WHAT YOU ARE ASKED TO DO >>
Copy every line of the data below word for word, omitting the pictures from your answer.

EXCERPTED RECORDS >>
-.-.-

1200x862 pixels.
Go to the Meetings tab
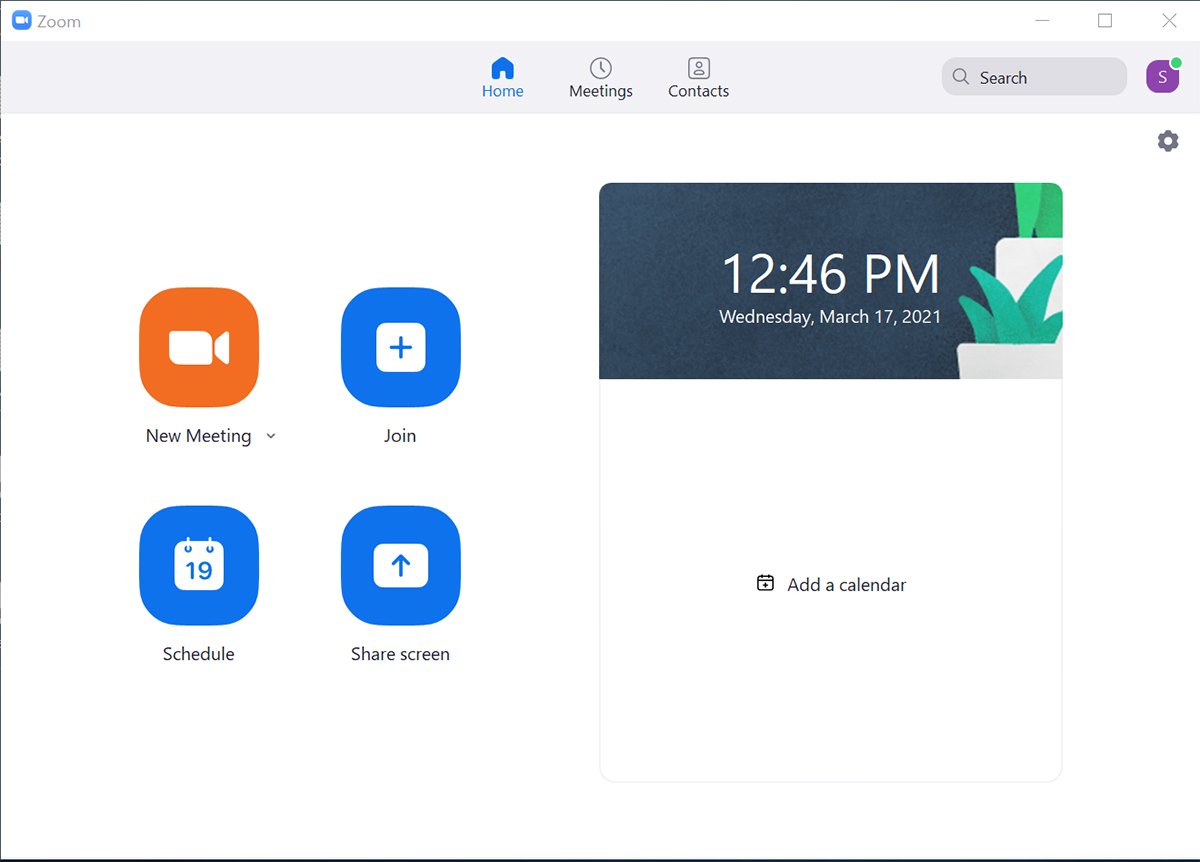pos(600,78)
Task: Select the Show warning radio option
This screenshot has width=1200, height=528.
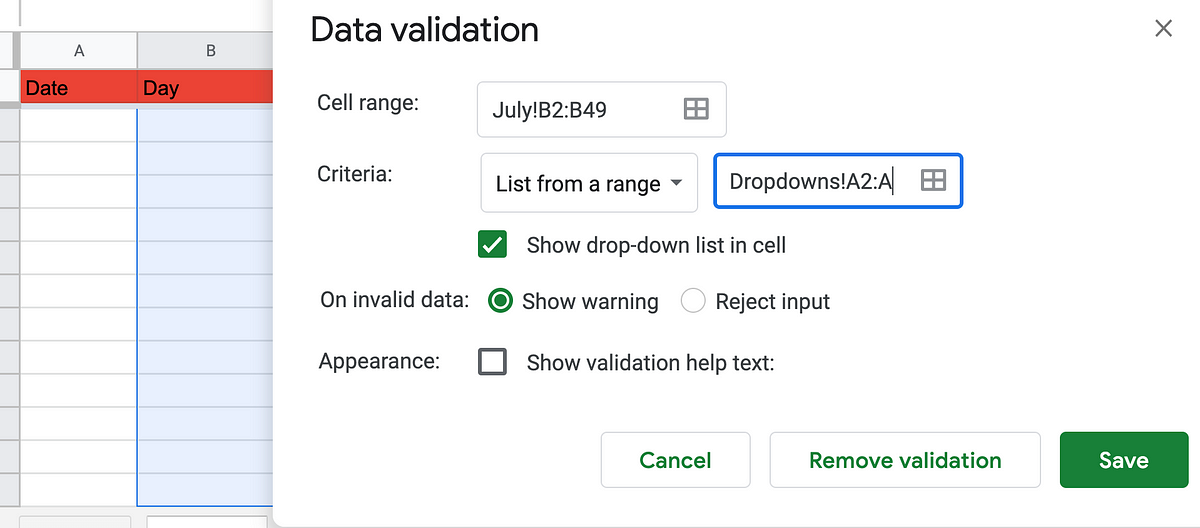Action: pos(502,301)
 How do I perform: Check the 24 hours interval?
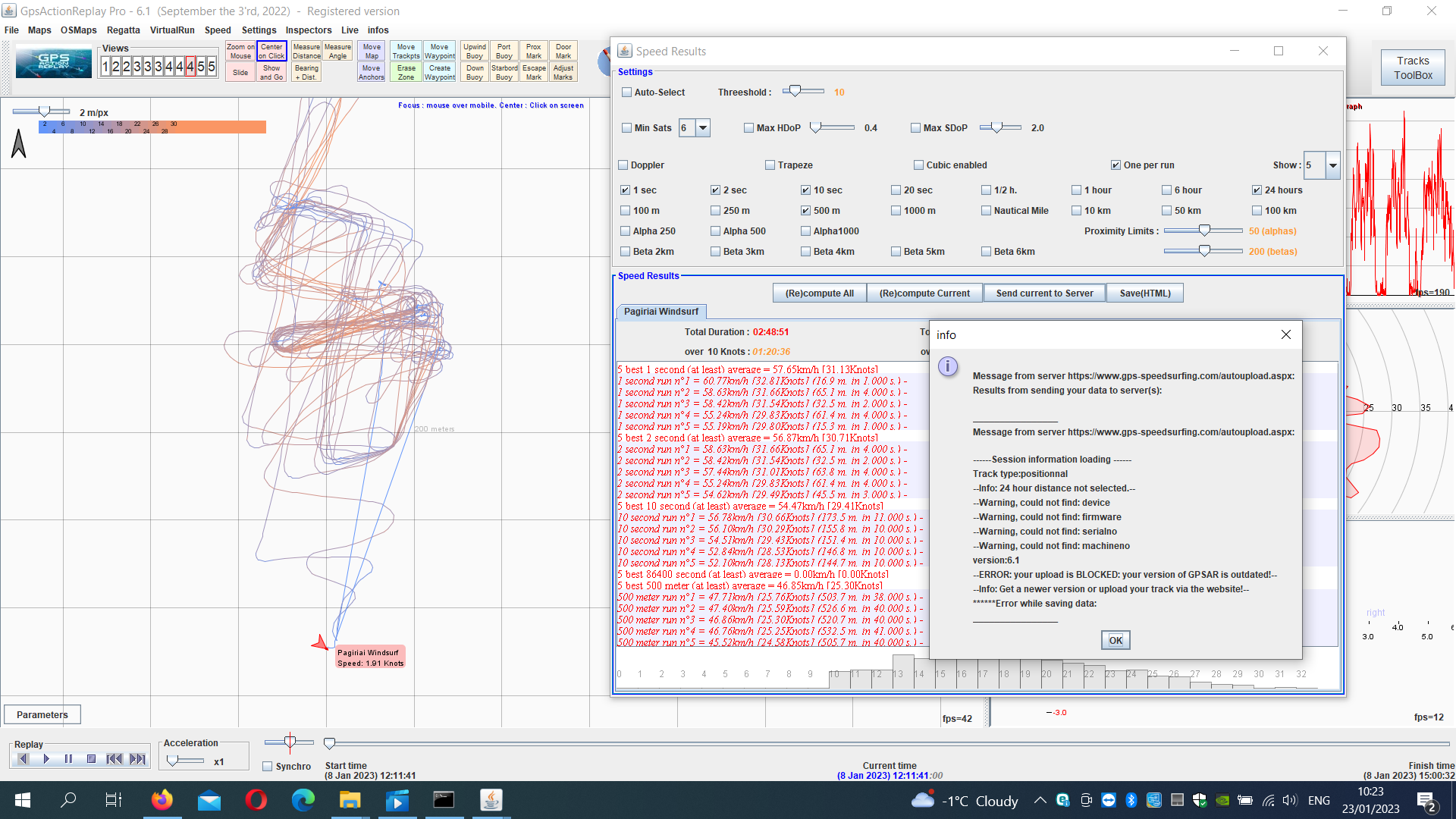(x=1257, y=190)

-.-.-

TASK ANSWER >>
1200x862 pixels.
Go to the Meetings tab
pos(600,78)
Task: Select the Show warning radio option
This screenshot has width=1200, height=528.
Action: pos(502,301)
 How do I perform: Check the 24 hours interval?
(x=1257, y=190)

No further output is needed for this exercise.